Missed the show? Watch the presentation on our YouTube channel now.

While they don’t seem to have any details, there is a date for the next Collider Cafe,

Save the Date:
Next Collider Cafe

Our next Collider Cafe will be on Wednesday, January 23 at Cafe Deux Soleils. #ColliderCafe is a space for artists, scientists, makers, and anyone interested in art+science. Meet. Discover. Connect. Create.

Are you curious? Join us to explore how art and science intersect in the exploration of curiosity.

Finally, a miscellaneous listing of related events being held in Vancouver, mostly, this November,

Looking for more art+science in town?

  • November 17 (Victoria) Science Writers and Communicators of Canada is hosting a workshop on science writing in an age of reconciliation: What science writers can learn from indigenous community members about better representation and relationships. Only a few spots left! Register now.
  • November 15-18 CC friend Dzee Louise will open her studio during the East Side Cultural Crawl! Drop by at studio #5 just at the top of the stairs of the William Clark Building at 1310 William Street (on the corner of Clark).
  • November 21 Natural History (Paleoart) Illustrator Julius Csotonyi will present a public lecture at the Vancouver Public Library (Kits branch) on the mutually beneficial affair between science and art.
  • November 21 Our friends at Nerd Nite Vancouver is hosting another awesome event next week, including a presentation by artist Michael Markowsky who will talk about how he ends up “Painting on the Moon”. Get your tickets now!
  • Until December 15 Vancouver Biennale’s CURIOUS IMAGININGS continues…check out the exhibition that will “challenge us to explore the social impacts of emerging biotechnology and our ethical limits in an age where genetic engineering and digital technologies are already pushing the boundaries of humanity.”
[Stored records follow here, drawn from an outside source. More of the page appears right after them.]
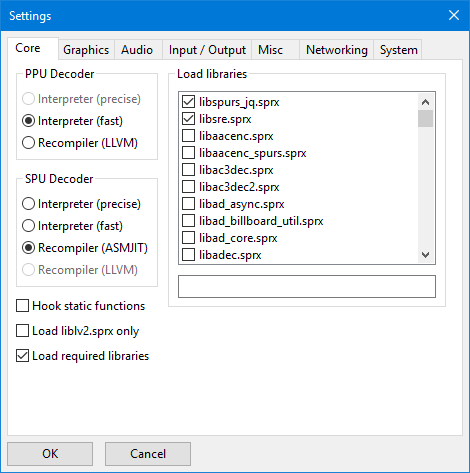Open the Audio tab
This screenshot has width=470, height=473.
pos(137,50)
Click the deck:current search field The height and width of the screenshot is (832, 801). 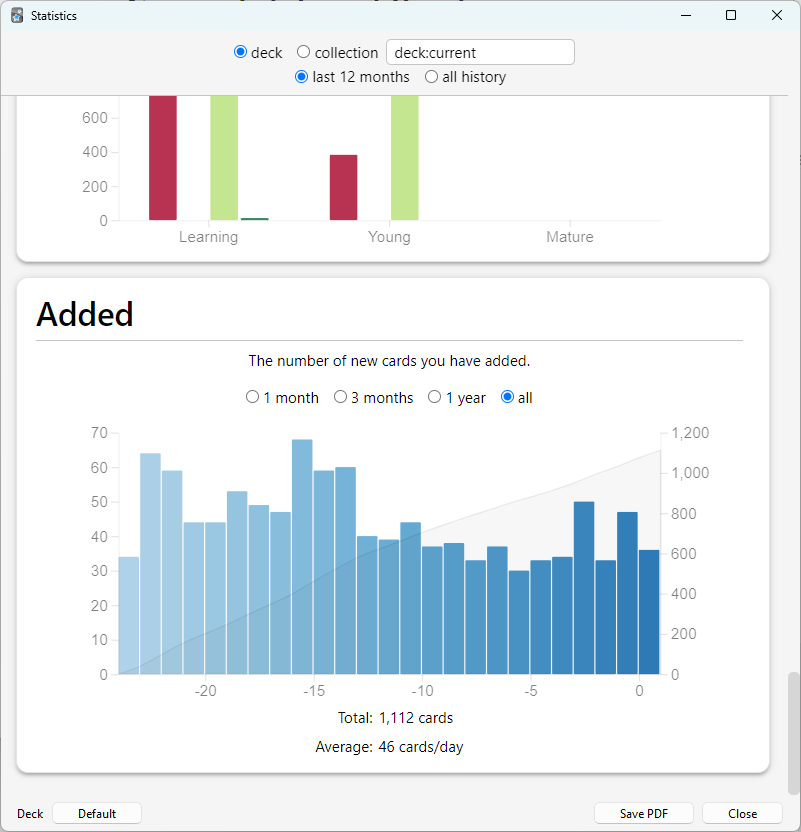pyautogui.click(x=480, y=52)

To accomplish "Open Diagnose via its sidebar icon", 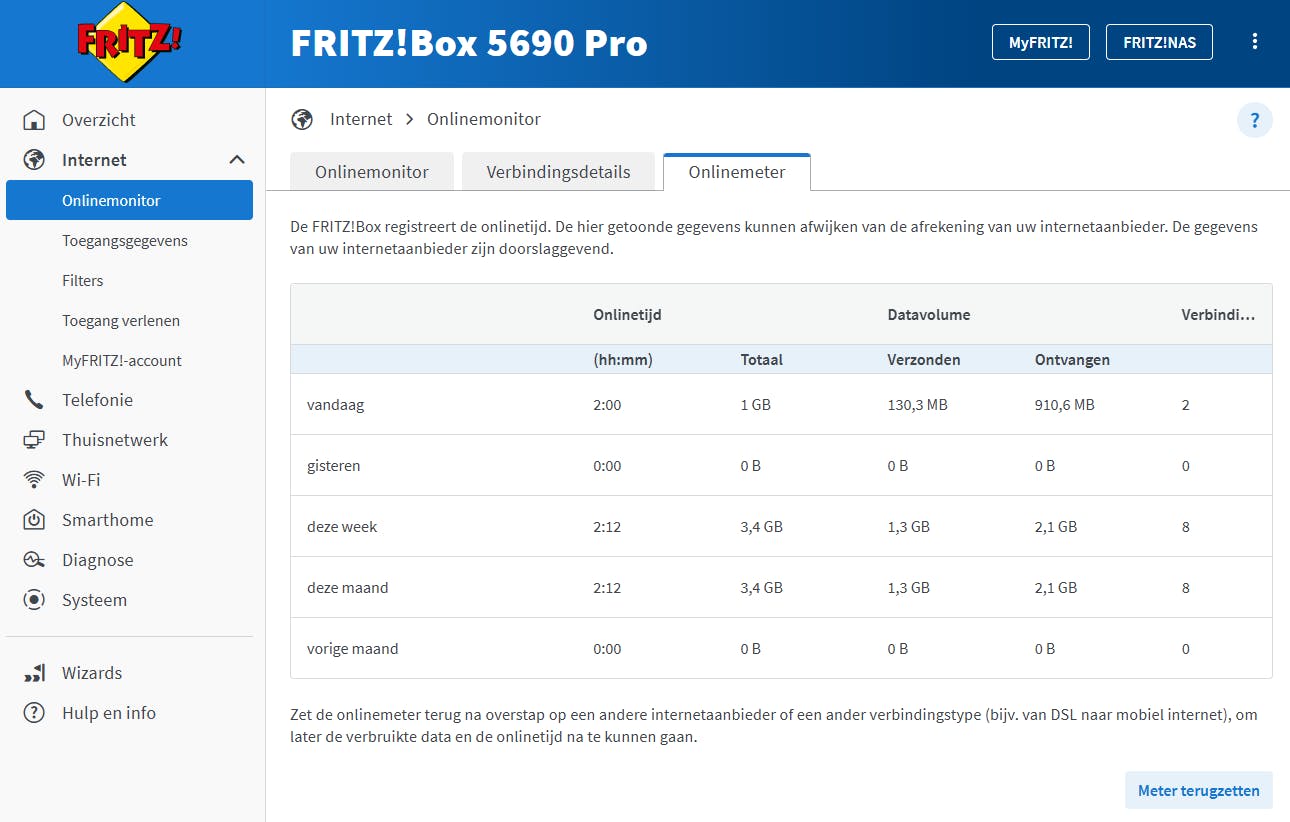I will pyautogui.click(x=33, y=559).
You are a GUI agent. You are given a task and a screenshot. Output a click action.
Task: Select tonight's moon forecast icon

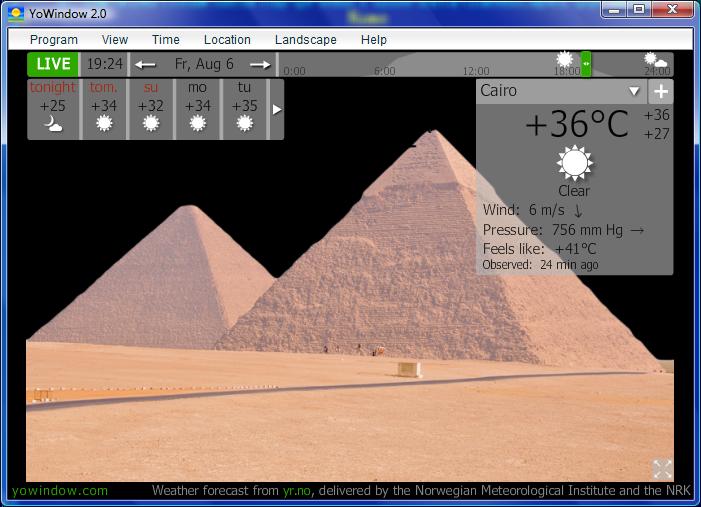[52, 123]
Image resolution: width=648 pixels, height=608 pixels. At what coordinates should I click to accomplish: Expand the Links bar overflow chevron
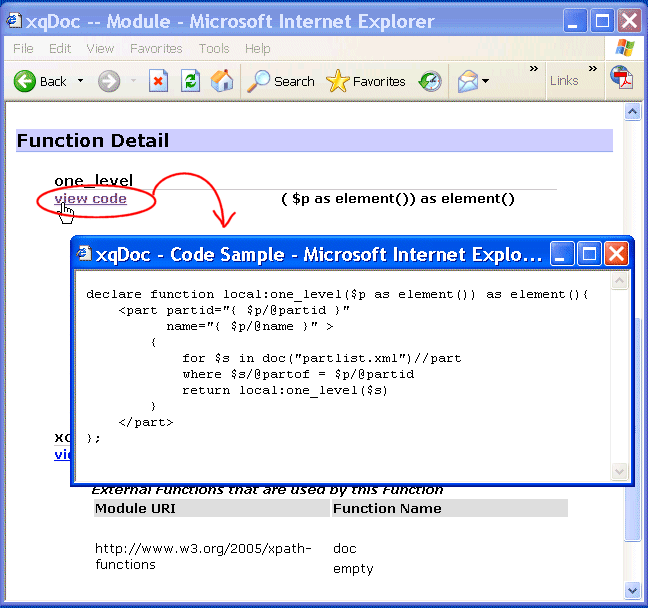click(x=593, y=69)
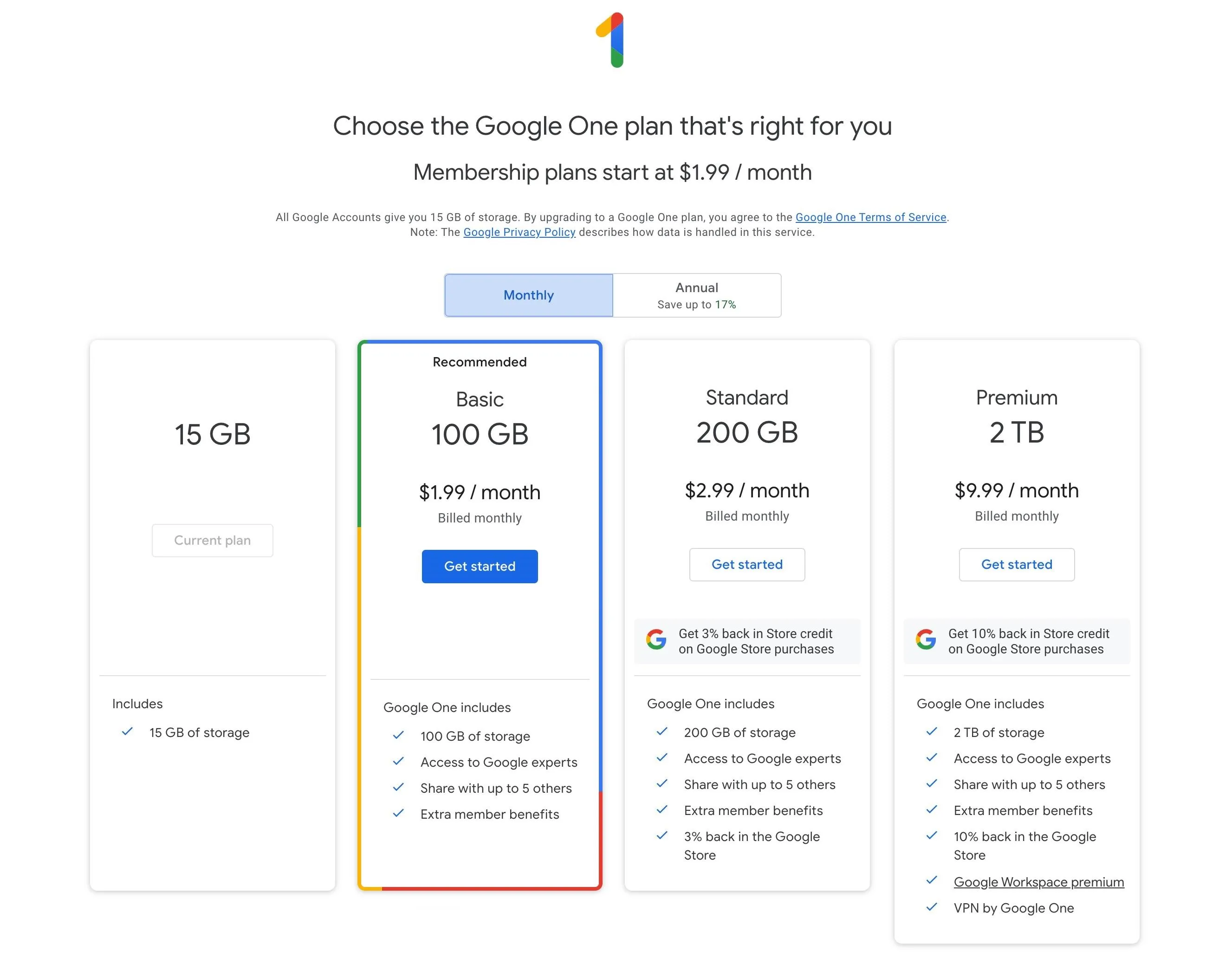Open the Google Privacy Policy link
Viewport: 1232px width, 978px height.
coord(519,232)
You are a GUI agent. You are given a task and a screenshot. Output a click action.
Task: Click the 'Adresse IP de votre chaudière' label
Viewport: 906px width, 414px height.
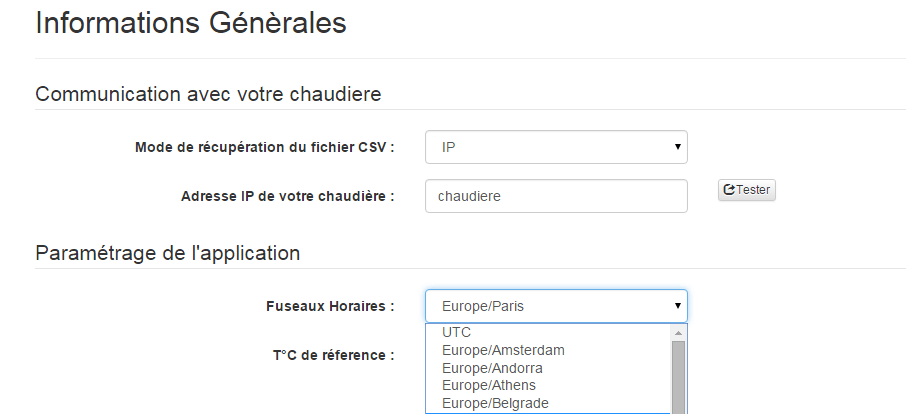287,196
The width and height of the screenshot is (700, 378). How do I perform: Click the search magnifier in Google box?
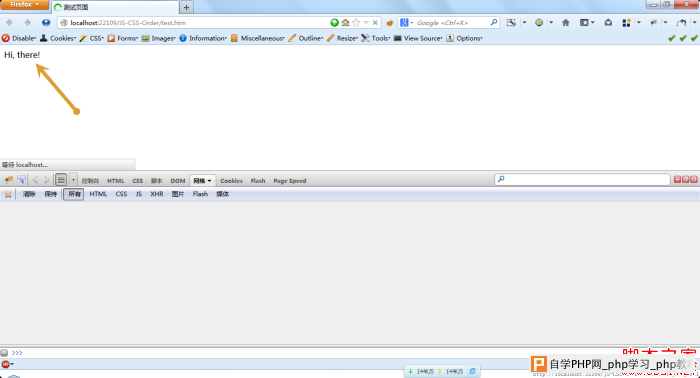point(493,22)
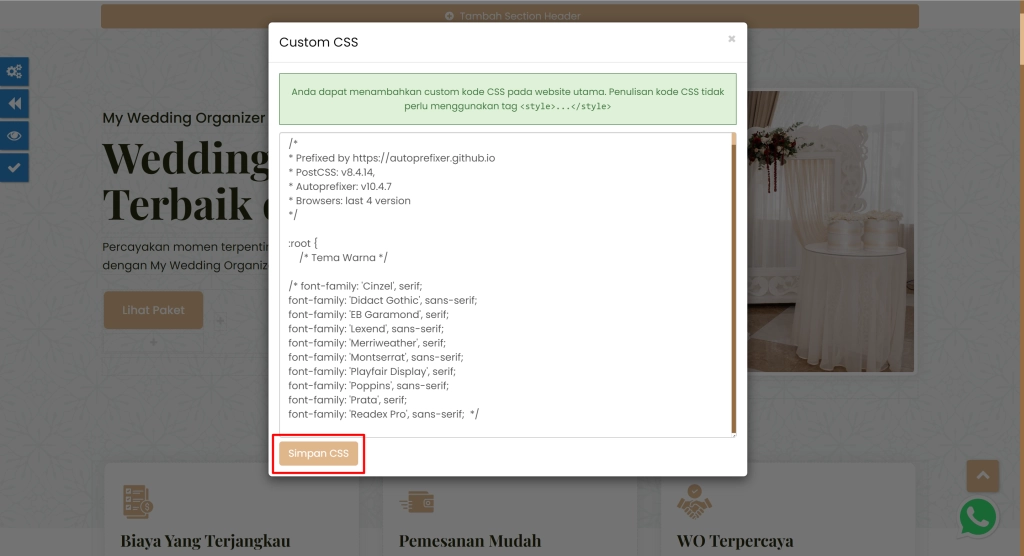Image resolution: width=1024 pixels, height=556 pixels.
Task: Click the checkmark save icon in sidebar
Action: (14, 167)
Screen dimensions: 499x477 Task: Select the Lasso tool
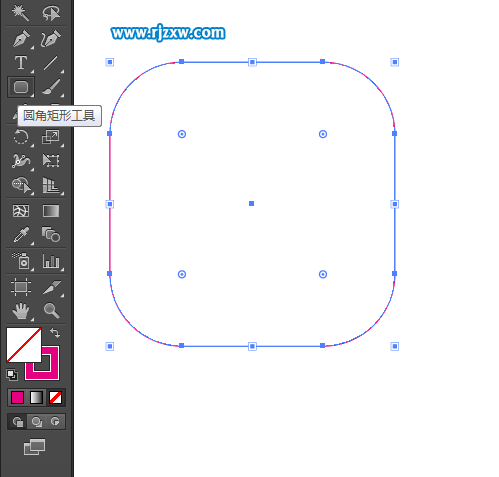51,13

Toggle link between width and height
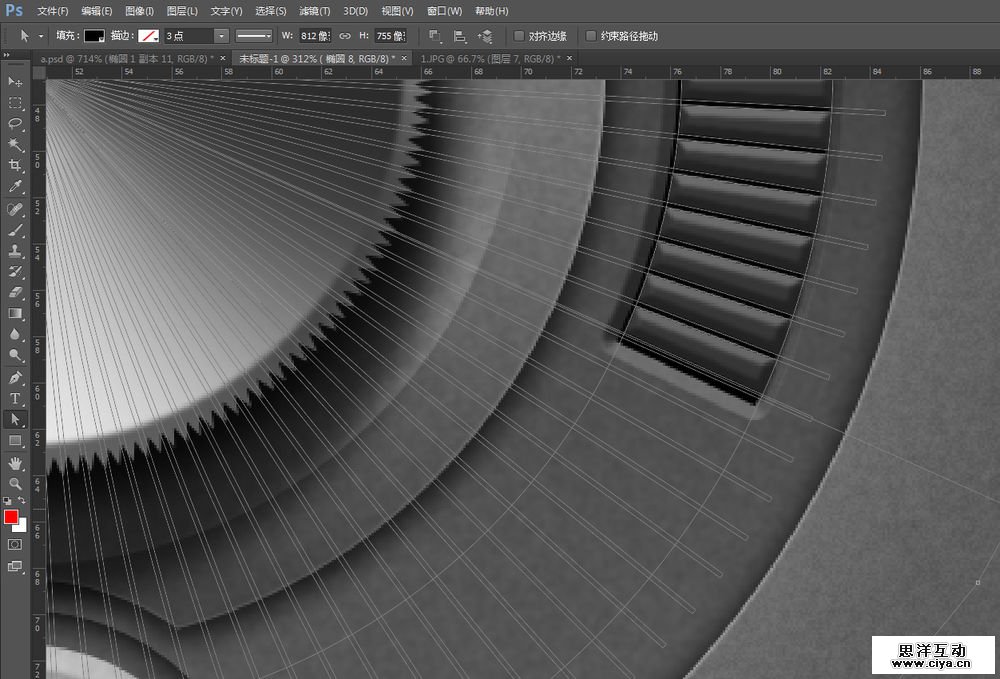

For more Vancouver art+science events, visit the Curiosity Collider events calendar. Let us know about your art+science events by emailing info@curiositycollider.org.

I did write a preview (June 18, 2018) for the last event on the list, Curious Imaginings, which included some of the latest science on xenotransplantation and chimeras (i.e., examples of  emerging biotechnology). That’s all folks!